▶ **LISTE DES TÂCHES**
[A] D'après le texte sur Lucie Adelsberger, en quelle année ses mémoires ont-ils été publiés ?
[B] Poursuivez le texte consacré à Lucie Adelsberger et au camp des Tsiganes de Birkenau à la suite de sa dernière phrase.

▶ **TEXTE FOURNI**
►

Le “Camp des familles tsiganes” à Birkenau à travers le regard de Lucie Adelsberger (1895-1971)

Le site du “Camp des Tsiganes”, Mémorial d’Auschwitw-Birkenau. Photo: Frank Reuter.

Lucie Adelsberger, spécialiste de médecine générale, pédiatre et allergologue reconnue, travaillait au célèbre institut Robert Koch à Berlin jusqu’à l’arrivée au pouvoir des Nazis. Cependant, peu de temps, après elle perd son emploi compte-tenu de ses ascendances juives et par conséquent, tente d’exercer son métier en tant que médecin privé. En mai 1943, Lucie Adelsberger est finalement arrêtée puis déportée au camp de concentration d’Auschwitz-Birkenau. Elle est affectée en tant que docteure au camp des Tsiganes, qui a été ouvert deux mois plus tôt. Grâce à la publication de ses mémoires en 1956, on possède la chronique des horribles conditions de vie de ce camp qui ont entraîné la mort de milliers de personnes en seulement quelques mois. Par ailleurs, le haut niveau de mortalité apporte une contradiction flagrante aux prétendus privilèges de ce camp familial (vêtements civils, instruments de musique à disposition, jardin d’enfants, ration de lait pour les jeunes enfants et les femmes enceintes, etc.)

◄

▶ **DONNÉES FOURNIES**
►

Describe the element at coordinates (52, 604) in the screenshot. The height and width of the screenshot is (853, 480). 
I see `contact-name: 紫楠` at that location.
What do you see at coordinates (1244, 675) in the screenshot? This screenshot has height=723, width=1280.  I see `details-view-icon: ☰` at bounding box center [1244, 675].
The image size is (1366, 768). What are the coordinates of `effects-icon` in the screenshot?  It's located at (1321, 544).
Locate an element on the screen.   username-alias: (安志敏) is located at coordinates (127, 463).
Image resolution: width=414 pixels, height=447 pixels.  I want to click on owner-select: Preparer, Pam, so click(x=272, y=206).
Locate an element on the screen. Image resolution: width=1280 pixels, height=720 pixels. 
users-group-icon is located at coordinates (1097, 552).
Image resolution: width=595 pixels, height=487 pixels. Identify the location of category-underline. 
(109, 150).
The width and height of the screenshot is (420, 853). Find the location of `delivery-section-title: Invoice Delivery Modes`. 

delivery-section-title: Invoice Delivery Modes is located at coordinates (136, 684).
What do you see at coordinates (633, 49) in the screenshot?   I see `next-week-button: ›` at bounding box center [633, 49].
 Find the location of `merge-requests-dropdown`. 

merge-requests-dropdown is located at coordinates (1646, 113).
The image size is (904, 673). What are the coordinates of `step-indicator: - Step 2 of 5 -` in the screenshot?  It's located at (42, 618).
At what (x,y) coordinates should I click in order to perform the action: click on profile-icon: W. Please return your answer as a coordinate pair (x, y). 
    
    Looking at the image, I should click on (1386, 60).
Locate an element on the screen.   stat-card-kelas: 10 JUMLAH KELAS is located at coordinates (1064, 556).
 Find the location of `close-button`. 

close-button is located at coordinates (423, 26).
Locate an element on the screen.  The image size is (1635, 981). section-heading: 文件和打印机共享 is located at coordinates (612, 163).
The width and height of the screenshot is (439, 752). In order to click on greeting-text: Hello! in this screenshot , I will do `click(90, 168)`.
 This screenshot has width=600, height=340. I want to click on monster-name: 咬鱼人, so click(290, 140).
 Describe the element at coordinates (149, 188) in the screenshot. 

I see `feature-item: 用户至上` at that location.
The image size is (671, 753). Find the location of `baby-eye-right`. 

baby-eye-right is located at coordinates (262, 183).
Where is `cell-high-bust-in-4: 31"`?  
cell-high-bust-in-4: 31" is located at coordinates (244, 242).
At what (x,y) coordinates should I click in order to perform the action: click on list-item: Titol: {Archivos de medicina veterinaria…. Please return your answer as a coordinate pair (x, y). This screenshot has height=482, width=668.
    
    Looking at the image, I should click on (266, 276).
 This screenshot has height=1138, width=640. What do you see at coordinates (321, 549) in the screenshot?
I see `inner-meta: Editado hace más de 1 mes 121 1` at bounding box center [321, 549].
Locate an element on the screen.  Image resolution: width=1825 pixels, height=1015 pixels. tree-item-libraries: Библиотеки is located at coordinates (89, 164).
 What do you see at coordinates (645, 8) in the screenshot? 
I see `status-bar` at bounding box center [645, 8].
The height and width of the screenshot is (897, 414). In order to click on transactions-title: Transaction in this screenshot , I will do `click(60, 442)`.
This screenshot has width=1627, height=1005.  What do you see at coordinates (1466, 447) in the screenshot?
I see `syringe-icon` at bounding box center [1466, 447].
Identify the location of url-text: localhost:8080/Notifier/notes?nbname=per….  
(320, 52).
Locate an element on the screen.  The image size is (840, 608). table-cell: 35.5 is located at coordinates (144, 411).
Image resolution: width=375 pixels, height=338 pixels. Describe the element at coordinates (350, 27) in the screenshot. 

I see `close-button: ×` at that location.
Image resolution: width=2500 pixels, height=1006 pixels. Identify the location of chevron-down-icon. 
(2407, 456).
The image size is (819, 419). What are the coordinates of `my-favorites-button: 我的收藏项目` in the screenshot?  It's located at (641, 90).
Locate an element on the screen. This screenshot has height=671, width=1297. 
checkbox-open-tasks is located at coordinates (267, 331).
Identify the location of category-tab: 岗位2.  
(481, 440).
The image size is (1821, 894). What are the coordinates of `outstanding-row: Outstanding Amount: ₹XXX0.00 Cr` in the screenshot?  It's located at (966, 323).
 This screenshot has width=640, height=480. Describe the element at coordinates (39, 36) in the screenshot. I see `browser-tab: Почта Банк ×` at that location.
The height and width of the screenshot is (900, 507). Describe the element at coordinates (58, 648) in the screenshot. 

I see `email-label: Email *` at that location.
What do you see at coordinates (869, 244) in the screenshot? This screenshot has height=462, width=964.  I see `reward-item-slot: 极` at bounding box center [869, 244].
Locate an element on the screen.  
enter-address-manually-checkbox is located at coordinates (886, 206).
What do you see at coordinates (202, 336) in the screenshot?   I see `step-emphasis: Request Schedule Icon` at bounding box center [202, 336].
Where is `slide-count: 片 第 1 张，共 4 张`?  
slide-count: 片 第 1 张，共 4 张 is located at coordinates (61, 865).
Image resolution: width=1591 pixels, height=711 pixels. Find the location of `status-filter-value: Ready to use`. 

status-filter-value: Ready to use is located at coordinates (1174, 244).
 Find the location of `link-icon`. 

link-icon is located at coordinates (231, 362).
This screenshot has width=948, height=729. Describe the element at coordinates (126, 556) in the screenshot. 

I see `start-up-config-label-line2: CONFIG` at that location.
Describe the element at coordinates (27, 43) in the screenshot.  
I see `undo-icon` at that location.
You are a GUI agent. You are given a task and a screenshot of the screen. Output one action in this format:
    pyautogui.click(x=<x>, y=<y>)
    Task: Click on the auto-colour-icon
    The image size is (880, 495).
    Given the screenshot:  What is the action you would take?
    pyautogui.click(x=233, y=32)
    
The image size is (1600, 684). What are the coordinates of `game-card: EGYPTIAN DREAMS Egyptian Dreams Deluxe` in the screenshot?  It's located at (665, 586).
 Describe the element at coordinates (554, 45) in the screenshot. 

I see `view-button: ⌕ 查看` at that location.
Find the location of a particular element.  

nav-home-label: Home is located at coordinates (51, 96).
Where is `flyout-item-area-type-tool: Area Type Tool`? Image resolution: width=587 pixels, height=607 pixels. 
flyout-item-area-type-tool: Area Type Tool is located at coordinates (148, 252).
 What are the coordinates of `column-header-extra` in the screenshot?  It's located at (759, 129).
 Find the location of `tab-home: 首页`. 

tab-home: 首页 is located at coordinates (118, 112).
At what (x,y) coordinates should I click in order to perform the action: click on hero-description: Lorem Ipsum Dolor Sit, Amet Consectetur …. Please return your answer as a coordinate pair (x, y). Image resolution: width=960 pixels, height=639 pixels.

◄

▶ **RÉPONSES DANS L'ORDRE**
[A] En 1956.

[B]
Lorsque Lucie Adelsberger a commencé de travailler dans ce camp, elle a été surprise par le nombre important d’artistes Sintis et Roms. Ainsi, la “chef de bloc” (Blockälteste) était une équilibriste de profession. Le dimanche, un événement festif était organisé avec des acrobates et des musiciens et un des prisonniers faisait même un numéro de clown. Pourtant, le spectacle était brutalement interrompu par un sifflement aigu et la diffusion de l’ordre de rentrer dans les blocs (Blocksperre). Lucie Adelsberger se souvient qu’ »en un rien de temps, les masses sont reconduites à leurs baraques, non au son de la musique, mais sous les coups de matraques et de bâtons. » Après plusieurs heures, un camion arrivait. Les soldats SS ouvraient les portes, faisaient l’appel et vérifiaient les nombres tatoués sur les avant-bras. Au cours du dernier dimanche de mai 1943, 1 035 prisonnier·ère·s atteint·e·s du typhus ou suspectés de l’être sont sélectionné·e·s et assassiné·e·s dans les chambres à gaz. Il est à noter que Lucie Adelsberger se trompe en affirmant qu’il s’agissait de « 2 500 Tsiganes tchèques », une erreur probablement due à une rumeur qui circulait dans le camp. La chroniqueuse conclut : « À partir de ce moment, nous savions que tous les rires et les comédies dans le camp signifiait qu’une seule chose : c’était un prélude ».

Le camp des familles tsiganes a existé jusqu’au début du mois d’août 1944. À la fin, plusieurs centaines de prisonnier·ère·s aptes au travail ont été transféré·e·s dans d’autres camps, tandis que les 2 897 resté·e·s au camp sont envoy·e·és dans les chambres à gaz. Lucie Adelsberger a elle-même été transférée au camp de femmes de Ravensbrück où elle a été libérée par l’Armée Rouge le 2 mai 1945.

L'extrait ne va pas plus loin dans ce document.